#### 本文 ####

自然界では、環境が劣化すると生物はそこから移動することにより難を逃れることができます。しかし、観賞魚用の水槽では、避難はできません。
このため水槽には、生育環境としての水質を維持するため、
アンモニアを硝酸に変える濾過装置
有機物を含む懸濁物を除去するプロテインスキマー
病気の原因となる微生物を減少させる紫外線殺菌灯
等が取り付けられています。しかし、これらの装置を設置しても水質はいずれ変化してしまいます。
無機化学成分的にみると、硝酸の蓄積、燐酸の蓄積、およびカルシウムとマグネシウムの減少等が生じます。そうなると、海水のpHやアルカリ度の低下をもたらします。
特に硝酸は、pH低下のみだけではなく、多くなると生育障害をもたらします。

####

» **次の課題**:
**a.** 本文から、「自然界では、環境が劣化すると」を含む語句で始まり「はいずれ変化してしまいます。」で終わる部分を、一字一句違えずに書き写せ。
**b.** 本文の「特に硝酸は、pH低下のみだけではなく、多くなると生育障害をもたらします。」という一文を英語に訳せ。

#### データ ####

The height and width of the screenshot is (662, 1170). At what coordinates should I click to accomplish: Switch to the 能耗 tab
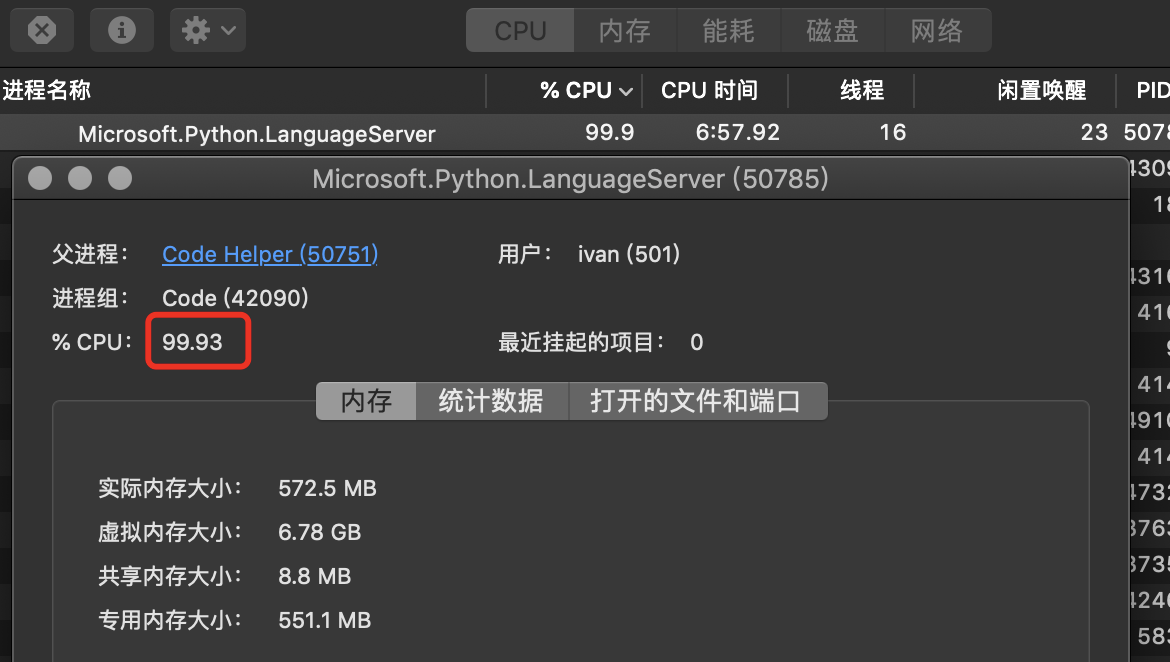729,30
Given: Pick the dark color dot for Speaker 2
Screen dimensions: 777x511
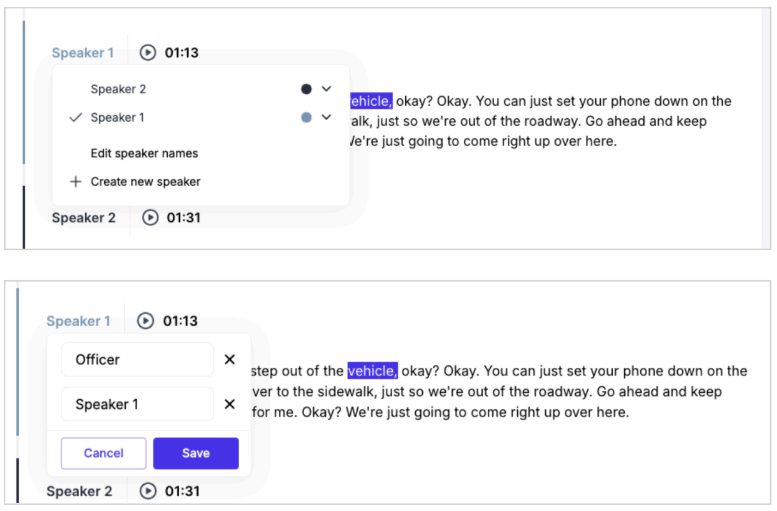Looking at the screenshot, I should coord(306,89).
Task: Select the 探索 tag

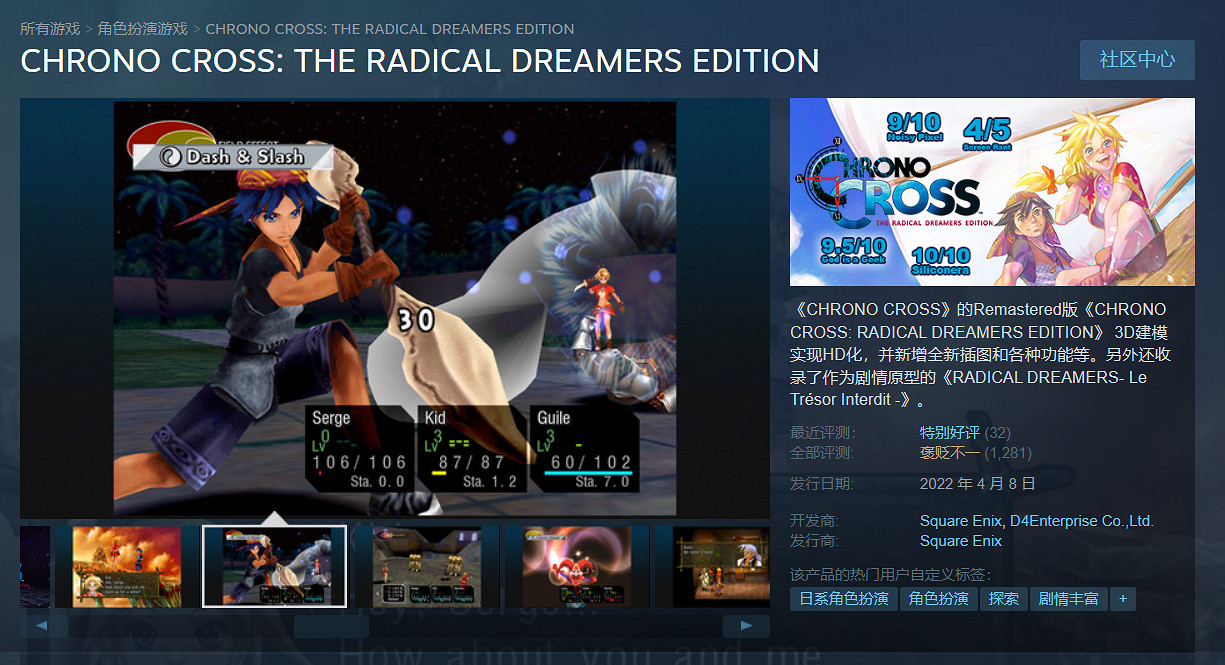Action: (x=1003, y=599)
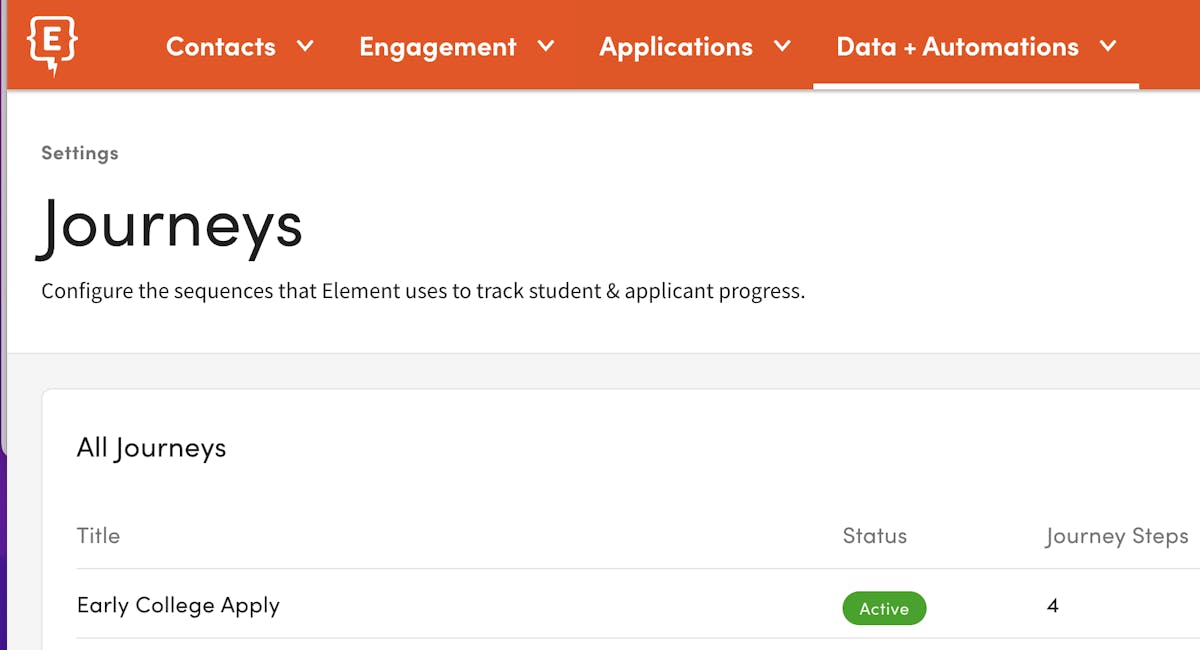Click the Active status badge
This screenshot has width=1200, height=650.
click(x=884, y=608)
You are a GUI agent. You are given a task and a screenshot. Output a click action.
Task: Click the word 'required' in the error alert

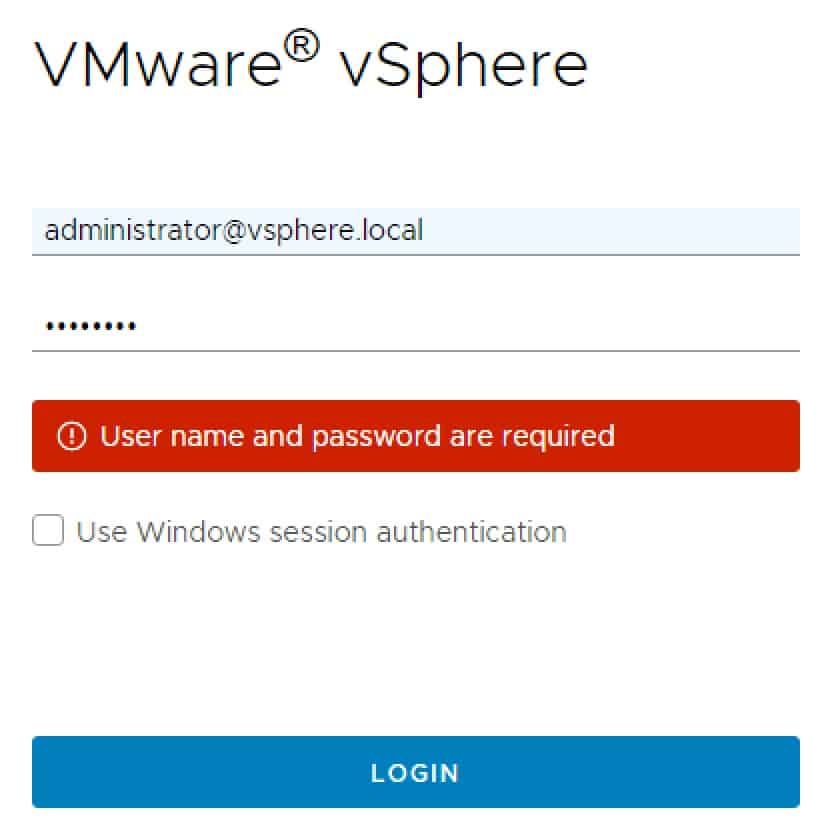click(558, 437)
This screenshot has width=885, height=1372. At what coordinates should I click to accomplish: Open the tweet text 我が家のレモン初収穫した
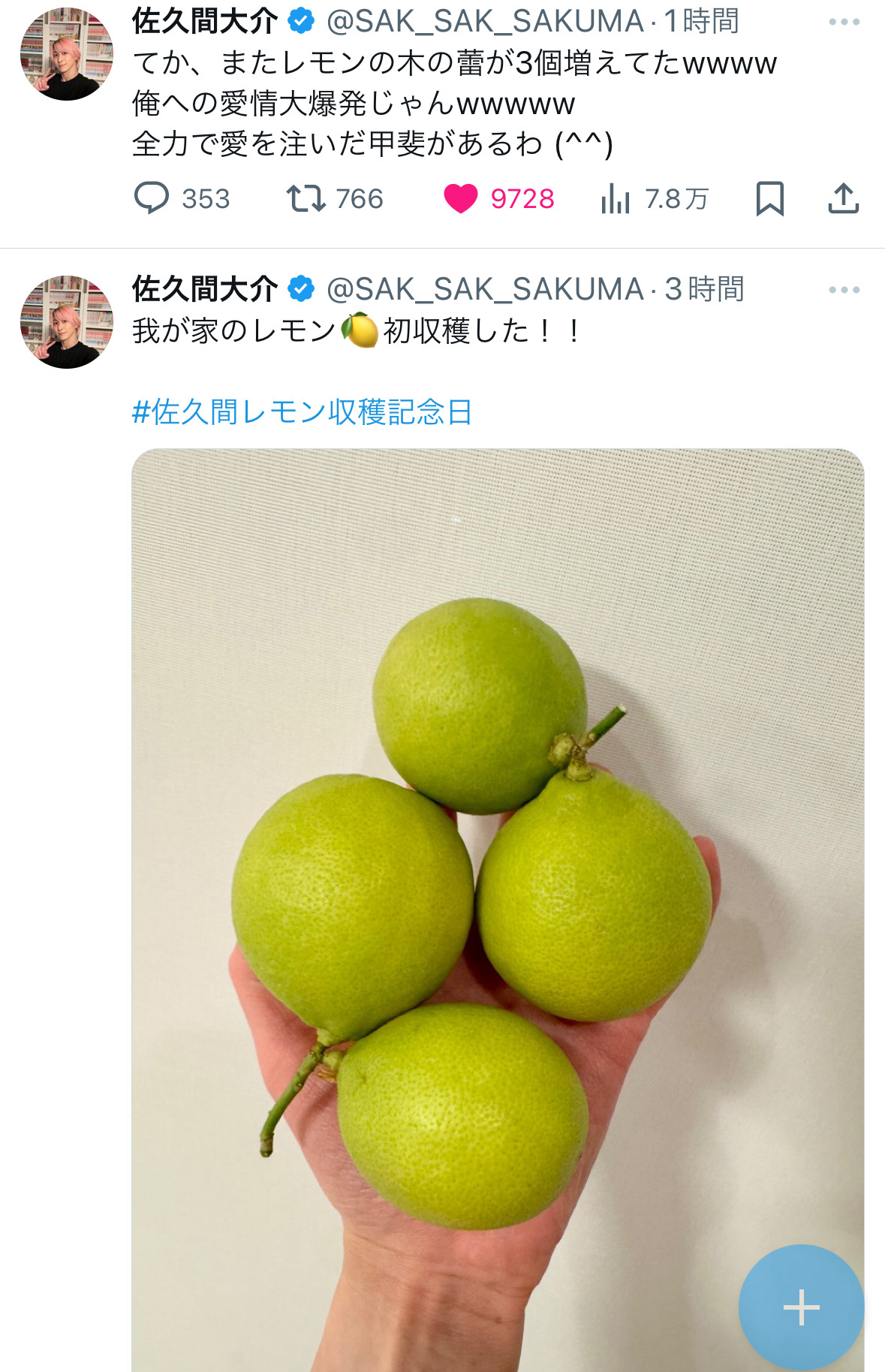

####

» **解答例**:
**a.**
自然界では、環境が劣化すると生物はそこから移動することにより難を逃れることができます。しかし、観賞魚用の水槽では、避難はできません。
このため水槽には、生育環境としての水質を維持するため、
アンモニアを硝酸に変える濾過装置
有機物を含む懸濁物を除去するプロテインスキマー
病気の原因となる微生物を減少させる紫外線殺菌灯
等が取り付けられています。しかし、これらの装置を設置しても水質はいずれ変化してしまいます。

**b.** In particular, nitrate not only lowers the pH but also causes growth problems when it builds up.